*SOURCE:*

Unloading OCR modules from memory

import aspose as ocr

ocr_resources = []
ocr_resources.append('aspose-ocr-japanese-v1')
ocr.Resources.fetch_resources(ocr_resources)

api = ocr.AsposeOcr()
images = ocr.OcrInput(ocr.InputType.SINGLE_IMAGE)
images.add('source.png')

recognitionSettings = RecognitionSettings()
recognitionSettings.setLanguage(Language.JPN)

result = api.recognize(images, recognitionSettings)
print(result[0].recognition_text)
ocr.Resources.release_memory()

Save recognition results to optimized PDF

import aspose as ocr

api = ocr.AsposeOcr()
images = ocr.OcrInput(ocr.InputType.SINGLE_IMAGE)
images.add('page1.png')
images.add('page2.png')

results = api.recognize(images, recognitionSettings)
save_multipage_pdf_optimized('target.pdf', results, "", PdfOptimizationMode.BALANCED)

Latest Release

What was changed

Public API changes and backwards compatibility

Added public APIs:

Format.HOCR

OcrOutput class

Resources.release_memory()

save_multipage_pdf_optimized()

Updated public APIs:

Language enumeration

Removed public APIs:

recognize_street_photo()

DetectAreasMode.NONE

DetectAreasMode.DOCUMENT

DetectAreasMode.TEXT_IN_WILD

DetectAreasMode.COMBINE

DetectAreasMode.PHOTO

Language.CZE

Language.DUM

Language.RUM

Language.SRP_HRV

Language.CHI

Language.NONE

SpellCheckLanguage.CZE

SpellCheckLanguage.DUM

SpellCheckLanguage.RUM

*GOAL A:*
Render the entries from the line with "Task: Click the header text Die richtige Wahl" to the line with "Action: [x=81, y=203]" as a numbered list, leaving out blank lines.
The text and the entries were taken from separate sources.

*RECORDS PROVIDED:*
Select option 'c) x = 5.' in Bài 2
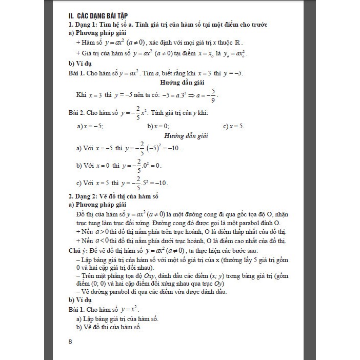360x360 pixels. tap(234, 126)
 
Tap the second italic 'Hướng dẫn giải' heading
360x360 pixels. tap(186, 136)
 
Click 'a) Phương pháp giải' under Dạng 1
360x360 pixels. tap(97, 33)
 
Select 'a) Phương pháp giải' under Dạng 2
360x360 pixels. tap(97, 204)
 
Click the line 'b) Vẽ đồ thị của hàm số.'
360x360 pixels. tap(108, 327)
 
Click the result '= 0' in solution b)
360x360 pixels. tap(156, 166)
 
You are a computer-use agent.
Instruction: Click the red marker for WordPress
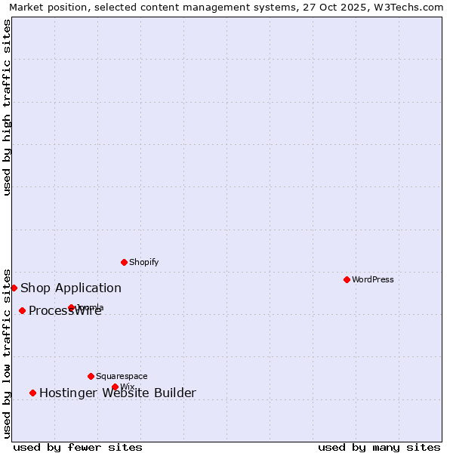point(347,279)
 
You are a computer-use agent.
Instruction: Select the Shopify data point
point(124,262)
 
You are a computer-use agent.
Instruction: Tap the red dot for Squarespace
point(91,376)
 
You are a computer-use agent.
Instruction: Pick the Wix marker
point(115,387)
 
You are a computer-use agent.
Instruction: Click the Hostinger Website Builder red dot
point(32,393)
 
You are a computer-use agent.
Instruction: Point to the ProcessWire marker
point(22,310)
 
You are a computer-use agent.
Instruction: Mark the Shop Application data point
point(14,288)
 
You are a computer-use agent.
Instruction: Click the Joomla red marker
point(71,307)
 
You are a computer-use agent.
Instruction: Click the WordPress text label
point(373,279)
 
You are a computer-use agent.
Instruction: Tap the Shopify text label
point(144,262)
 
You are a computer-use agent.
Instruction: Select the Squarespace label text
point(122,376)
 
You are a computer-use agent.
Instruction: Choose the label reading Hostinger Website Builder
point(118,393)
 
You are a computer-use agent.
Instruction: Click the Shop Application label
point(71,288)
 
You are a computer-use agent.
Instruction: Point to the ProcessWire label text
point(65,311)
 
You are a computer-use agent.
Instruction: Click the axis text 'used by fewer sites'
point(78,447)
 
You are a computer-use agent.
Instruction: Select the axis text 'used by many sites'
point(379,447)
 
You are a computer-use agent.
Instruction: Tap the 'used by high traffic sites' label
point(7,107)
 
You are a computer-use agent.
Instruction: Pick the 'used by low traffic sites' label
point(7,353)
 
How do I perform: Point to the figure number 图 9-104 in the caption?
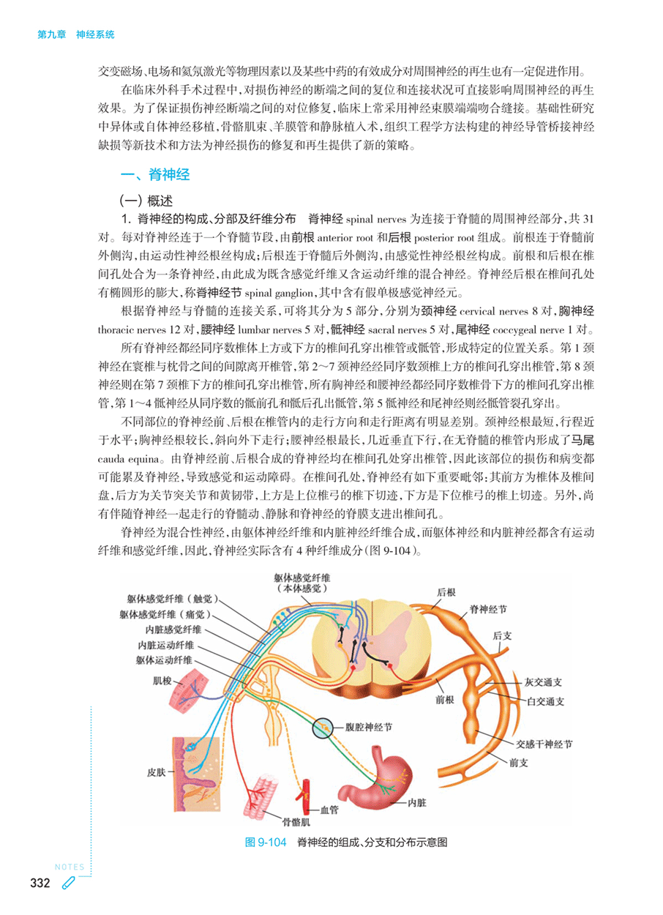coord(264,842)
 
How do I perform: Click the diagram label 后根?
coord(446,591)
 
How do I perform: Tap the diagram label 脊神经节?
coord(488,608)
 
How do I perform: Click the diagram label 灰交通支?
coord(543,681)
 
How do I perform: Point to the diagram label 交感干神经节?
coord(544,744)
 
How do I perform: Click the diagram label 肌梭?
coord(162,681)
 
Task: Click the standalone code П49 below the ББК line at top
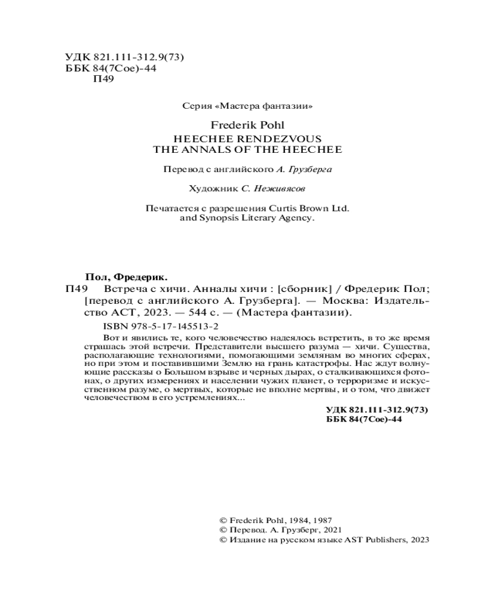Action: [97, 81]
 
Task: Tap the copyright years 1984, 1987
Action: [315, 520]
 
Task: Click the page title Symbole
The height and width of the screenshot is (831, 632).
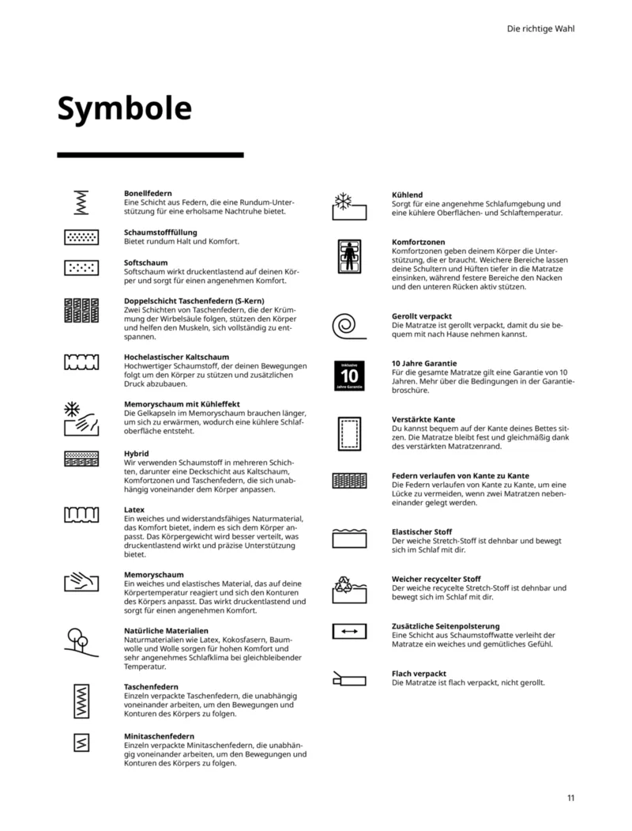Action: [x=124, y=109]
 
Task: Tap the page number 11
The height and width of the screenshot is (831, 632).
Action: [x=570, y=797]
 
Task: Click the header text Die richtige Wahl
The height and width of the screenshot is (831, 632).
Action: [x=540, y=28]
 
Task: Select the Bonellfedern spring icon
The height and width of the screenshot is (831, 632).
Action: [x=81, y=203]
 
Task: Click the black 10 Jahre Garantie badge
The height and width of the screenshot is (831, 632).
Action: [x=348, y=376]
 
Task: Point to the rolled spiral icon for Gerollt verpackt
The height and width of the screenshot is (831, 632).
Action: [x=348, y=324]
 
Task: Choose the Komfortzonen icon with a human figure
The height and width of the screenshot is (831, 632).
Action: [x=348, y=255]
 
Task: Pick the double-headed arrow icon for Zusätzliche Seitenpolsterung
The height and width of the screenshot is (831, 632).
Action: [x=348, y=631]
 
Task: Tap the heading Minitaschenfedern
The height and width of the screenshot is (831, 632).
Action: [x=159, y=736]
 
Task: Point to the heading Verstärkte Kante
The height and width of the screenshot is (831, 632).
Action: [x=423, y=419]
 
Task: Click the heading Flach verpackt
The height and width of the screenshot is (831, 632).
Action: [x=419, y=674]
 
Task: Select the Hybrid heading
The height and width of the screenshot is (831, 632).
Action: [x=137, y=453]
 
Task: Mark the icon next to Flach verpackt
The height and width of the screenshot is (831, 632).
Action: [x=348, y=678]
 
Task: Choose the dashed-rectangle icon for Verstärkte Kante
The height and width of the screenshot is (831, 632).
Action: [x=348, y=432]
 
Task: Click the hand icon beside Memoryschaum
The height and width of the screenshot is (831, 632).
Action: [x=81, y=583]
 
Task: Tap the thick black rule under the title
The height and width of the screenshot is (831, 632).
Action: [x=150, y=155]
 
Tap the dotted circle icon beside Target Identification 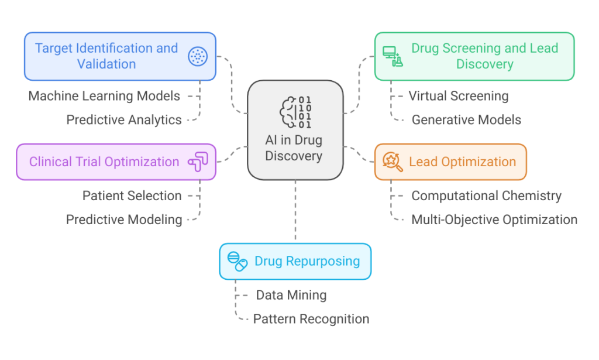[198, 56]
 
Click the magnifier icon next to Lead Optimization [392, 162]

*GOAL B:*
Summarize the OCR page in two sentences.

*WRITTEN REPLY A:*
1. Task: Click the header text Die richtige Wahl
2. The height and width of the screenshot is (831, 632).
3. Action: [x=540, y=28]
4. Task: Select the Bonellfedern spring icon
5. The height and width of the screenshot is (831, 632).
6. Action: [x=81, y=203]

*WRITTEN REPLY B:*
The page gives code examples for unloading OCR modules from memory with Resources.release_memory() after recognizing a Japanese image and for saving recognition results to an optimized multipage PDF. Its release notes list added APIs such as Format.HOCR, the OcrOutput class, Resources.release_memory(), and save_multipage_pdf_optimized(), an updated Language enumeration, and removed APIs including recognize_street_photo(), several DetectAreasMode values, and some Language and SpellCheckLanguage values.